The book is not about the environmental systems, except incidentally. It is about how to extract information from data and how informative data are generated in the first place. A selection of practical statistical methods is applied to the kinds of problems that we encountered in our work. We have not tried to discuss every statistical method that is useful for studying environmental data. To do so would mean including virtually all statistical methods, an obvious impossibility. Likewise, it is impossible to mention every environmental problem that can or should be investigated by statistical methods. Each reader, therefore, will find gaps in our coverage; when this happens, we hope that other authors have filled the gap. Indeed, some topics have been omitted precisely because we know they are discussed in other well-known books.
It is important to encourage engineers to see statistics as a professional tool used in familiar examples that are similar to those faced in one’s own work. For most of the examples in this book, the environmental engineer will have a good idea how the test specimens were collected and how the measurements were made. The data thus have a special relevance and reality that should make it easier to understand special features of the data and the potential problems associated with the data analysis.

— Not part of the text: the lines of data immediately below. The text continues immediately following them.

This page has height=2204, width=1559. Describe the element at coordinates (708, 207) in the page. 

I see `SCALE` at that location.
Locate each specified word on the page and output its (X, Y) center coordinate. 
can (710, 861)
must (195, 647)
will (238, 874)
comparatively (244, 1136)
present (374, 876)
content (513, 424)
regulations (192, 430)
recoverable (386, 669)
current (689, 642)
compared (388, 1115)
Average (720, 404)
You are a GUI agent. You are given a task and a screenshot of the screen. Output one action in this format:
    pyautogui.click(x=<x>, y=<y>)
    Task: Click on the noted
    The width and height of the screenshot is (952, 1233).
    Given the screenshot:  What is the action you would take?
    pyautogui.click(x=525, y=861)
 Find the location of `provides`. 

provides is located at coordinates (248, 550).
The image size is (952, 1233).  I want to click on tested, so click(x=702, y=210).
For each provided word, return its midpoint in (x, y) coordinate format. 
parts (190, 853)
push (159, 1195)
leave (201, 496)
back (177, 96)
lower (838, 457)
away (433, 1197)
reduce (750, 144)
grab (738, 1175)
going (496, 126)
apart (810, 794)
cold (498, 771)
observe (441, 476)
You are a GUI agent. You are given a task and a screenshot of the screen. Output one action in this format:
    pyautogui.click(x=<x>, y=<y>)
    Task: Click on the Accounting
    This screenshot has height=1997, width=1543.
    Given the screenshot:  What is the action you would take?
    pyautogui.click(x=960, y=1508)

The book is organized into short chapters. The goal was for each chapter to stand alone so one need not study the book from front to back, or in any other particular order. Total independence of one chapter from another is not always possible, but the reader is encouraged to “dip in” where the subject of the case study or the statistical method stimulates interest. For example, an engineer whose current interest is fitting a kinetic model to some data can get some useful ideas from Chapter 25 without first reading the preceding 24 chapters. To most readers, Chapter 25 is not conceptually more difficult than Chapter 12. Chapter 40 can be understood without knowing anything about t-tests, confidence intervals, regression, or analysis of variance.